In more detail, what happened is that some time ago, a local real estate fix-and-flip specialist in Florida probably spotted this house for sale at a huge discount. Maybe it was a foreclosure, or storm damage, or some sort of auction for another reason. As an experienced project managing investor, this person needs quick, reasonably priced loans to allow them to buy quickly, deploy a work crew for renovations, and then put the house back onto the market at a higher value. The house fixer turns to a bridge lender (also known as "hard money lender") for this type of loan.

Bridge lenders specialize in understanding which fix-and-flip specialists will actually make money, because this is how everyone stays in business. They fund the loans in exchange for a slice of legal ownership (a lien) on the house. But to grow their business more quickly, they can bring in money from other investors who are willing to buy a portion of these loans in exchange for some of the earnings. It is this role that PeerStreet (and by extension me, as a customer) plays.
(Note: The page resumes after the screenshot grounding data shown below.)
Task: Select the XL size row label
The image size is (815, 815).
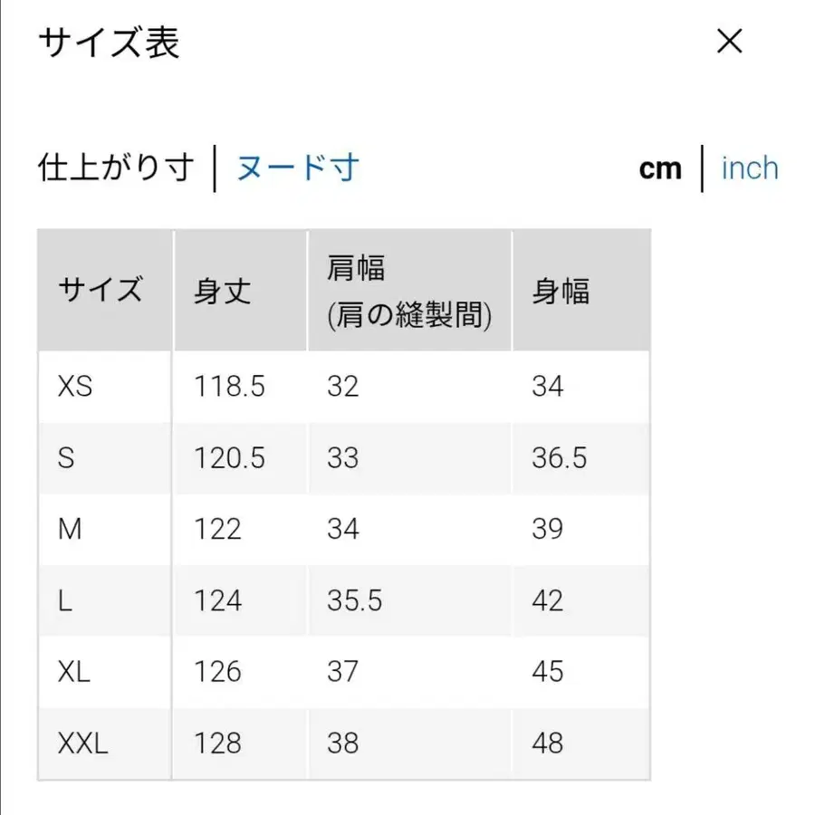Action: click(x=75, y=672)
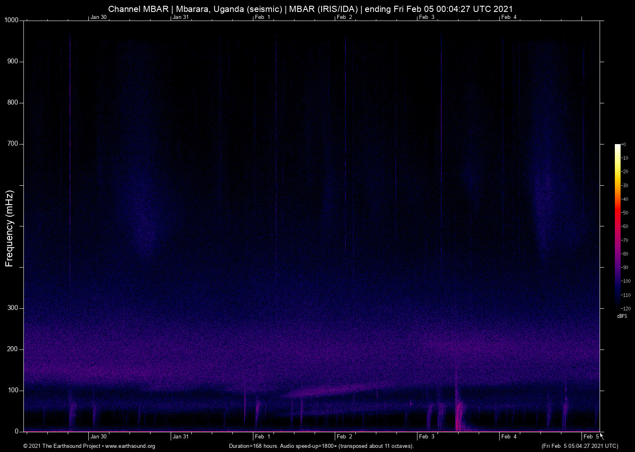
Task: Click the Jan 31 label on the bottom axis
Action: (181, 437)
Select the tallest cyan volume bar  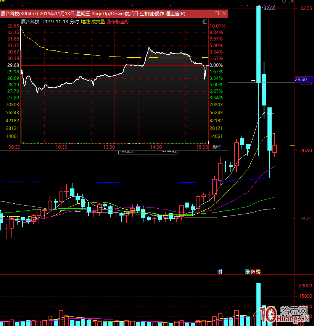[259, 302]
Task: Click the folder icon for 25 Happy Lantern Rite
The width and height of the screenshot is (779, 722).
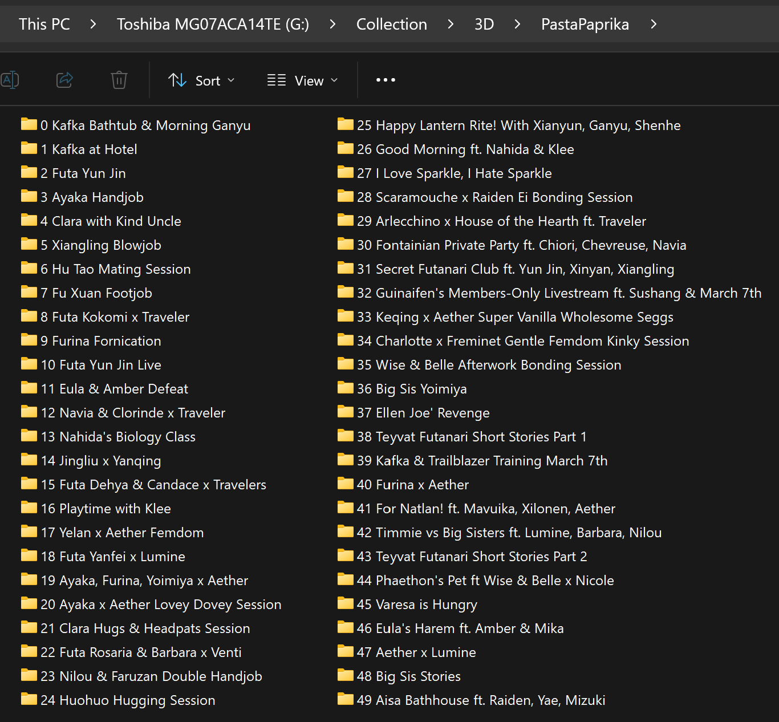Action: 346,125
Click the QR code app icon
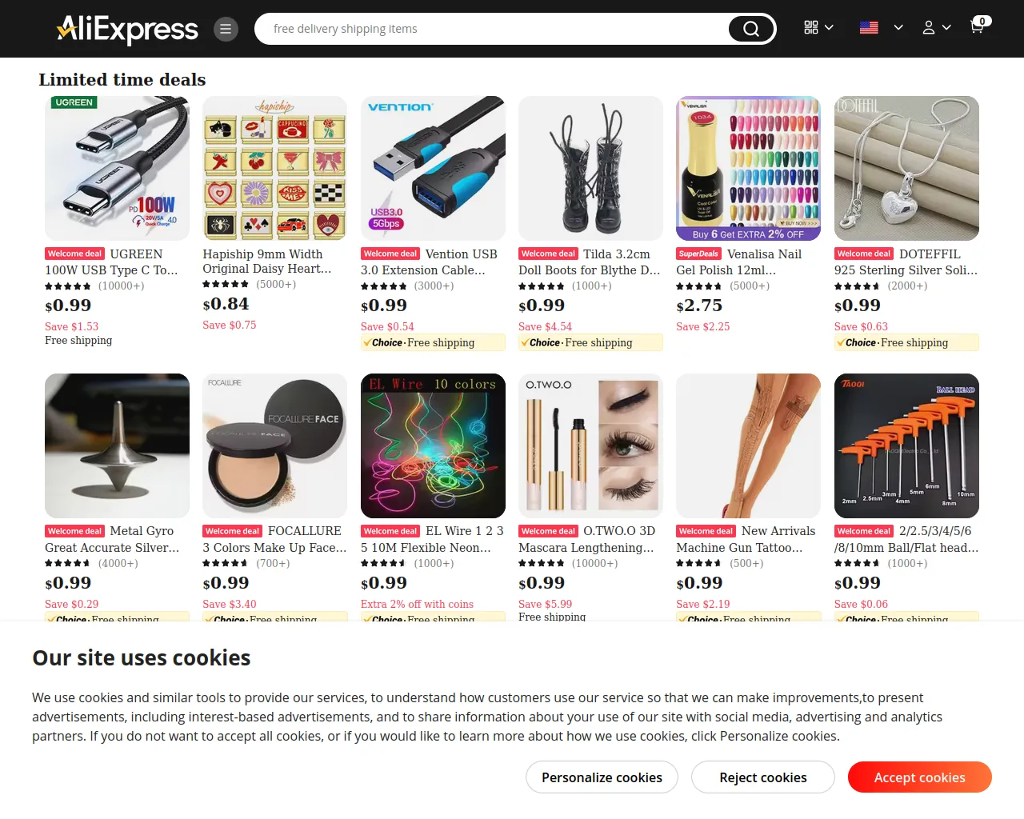The image size is (1024, 819). [811, 27]
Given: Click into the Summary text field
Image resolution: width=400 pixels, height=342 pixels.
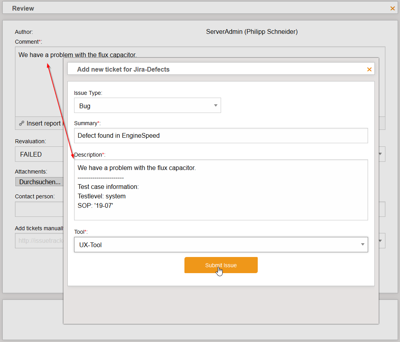Looking at the screenshot, I should 221,135.
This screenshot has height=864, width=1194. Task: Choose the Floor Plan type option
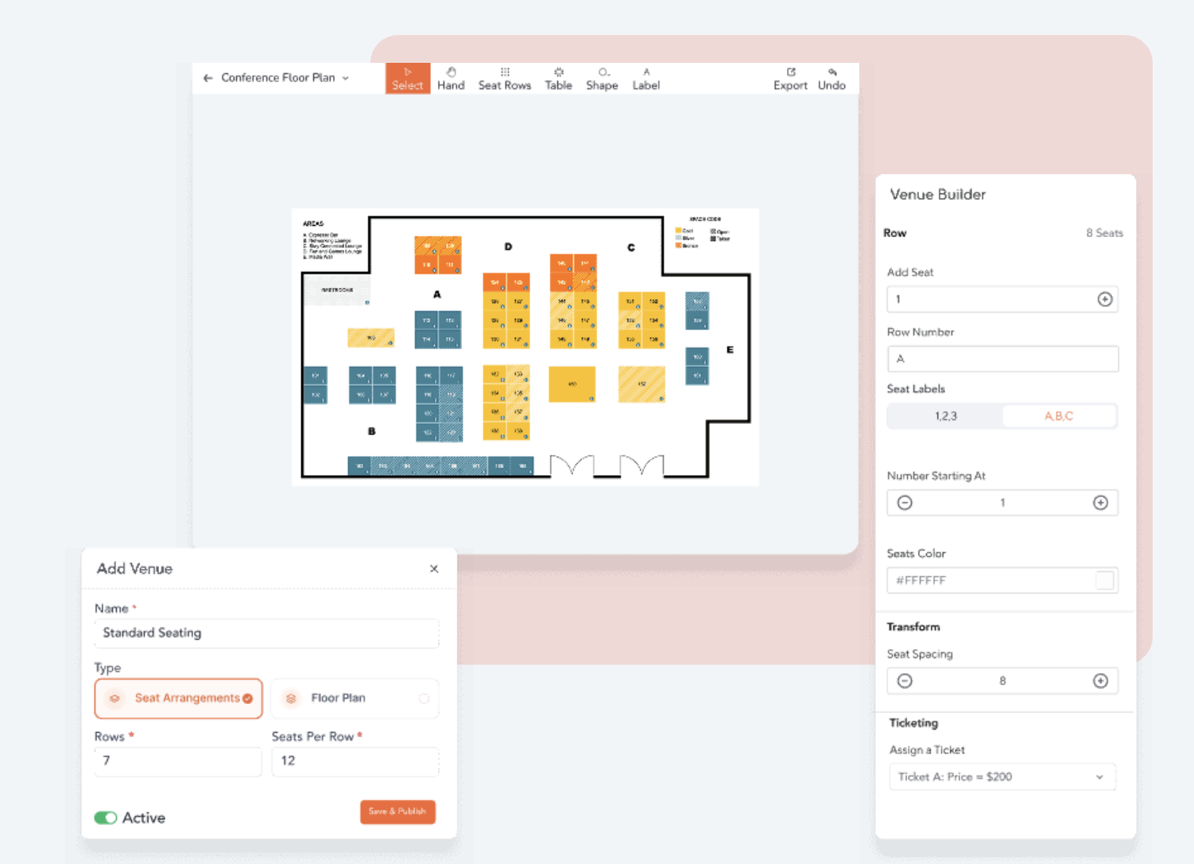point(355,699)
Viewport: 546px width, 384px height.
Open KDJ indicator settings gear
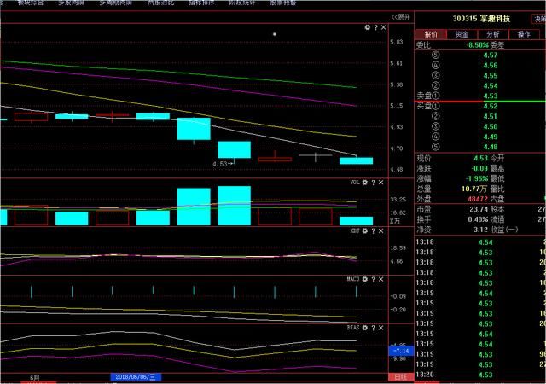coord(366,232)
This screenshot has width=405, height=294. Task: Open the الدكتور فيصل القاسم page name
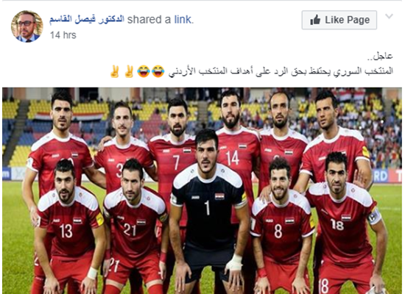pyautogui.click(x=87, y=20)
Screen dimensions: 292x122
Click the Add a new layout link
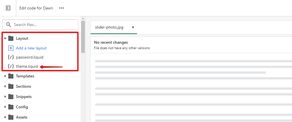click(x=31, y=48)
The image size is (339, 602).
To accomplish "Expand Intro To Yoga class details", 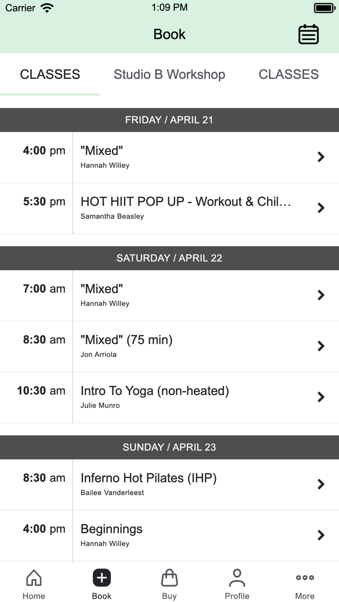I will (x=321, y=397).
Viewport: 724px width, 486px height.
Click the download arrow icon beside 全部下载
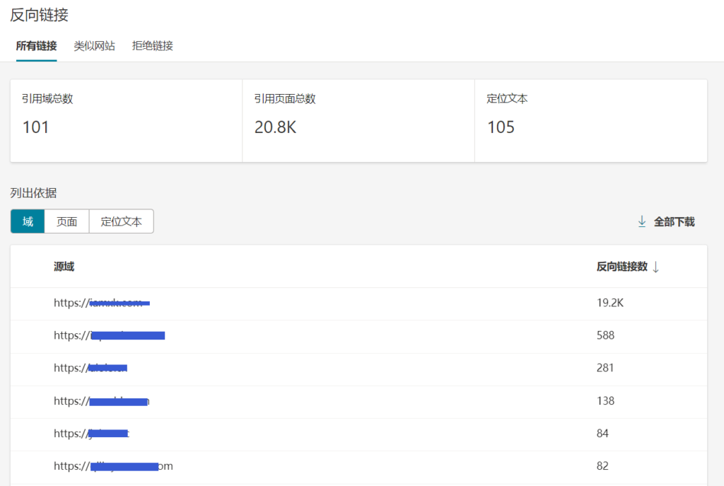pos(642,221)
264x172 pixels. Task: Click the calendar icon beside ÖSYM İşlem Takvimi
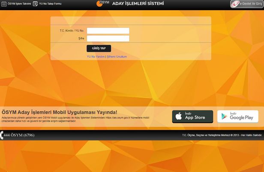[4, 4]
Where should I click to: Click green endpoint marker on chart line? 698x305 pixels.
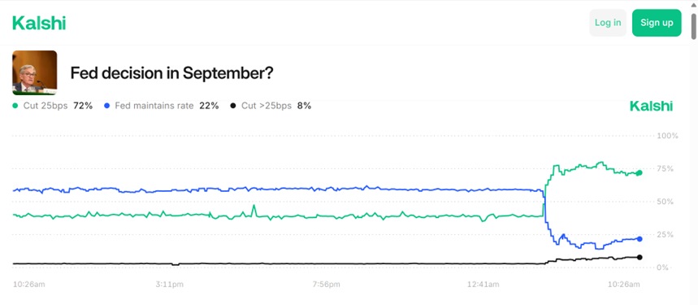(x=639, y=172)
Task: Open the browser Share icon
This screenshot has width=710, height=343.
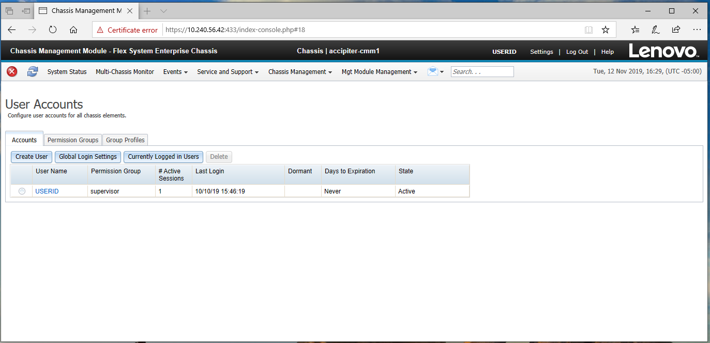Action: pos(676,30)

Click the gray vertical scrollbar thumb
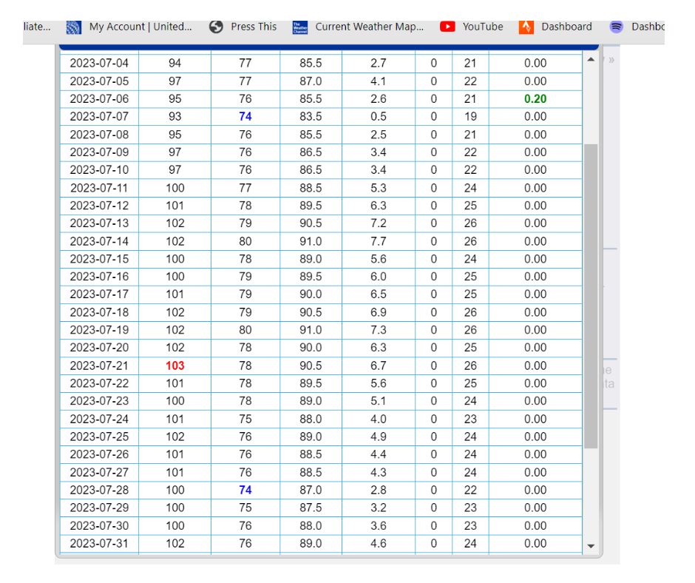click(590, 296)
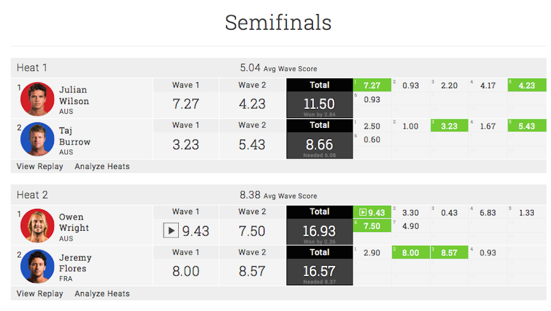Open Taj Burrow's profile photo

tap(37, 139)
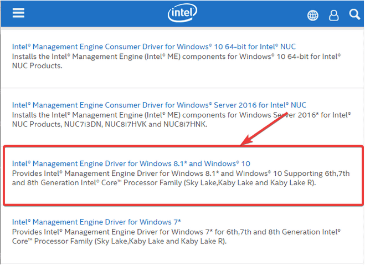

There's a lot under the hood at PeerStreet - there is automated statistical data analysis, but also real estate and loan experts on their staff who must do some manual verification and independent appraisals before these loans flow into the system. I'm glad I don't have to do that job myself, but as an investor the experience is quite pleasant.

So Then What Happens?

The idea is, I put in some money and let it grow via these interest payments. As the interest rolls in and loans are repaid, I can choose new projects to fund, or have PeerStreet automatically deploy it for me. Or I can have the interest payments sent to me as a source of retirement income. It compounds over time, and we all get to decide if the investment is a worthwhile competitor to, say, a Real Estate Investment Trust, or stock investing via index funds. If anything unexpected happens, I'll be sure to document that as well.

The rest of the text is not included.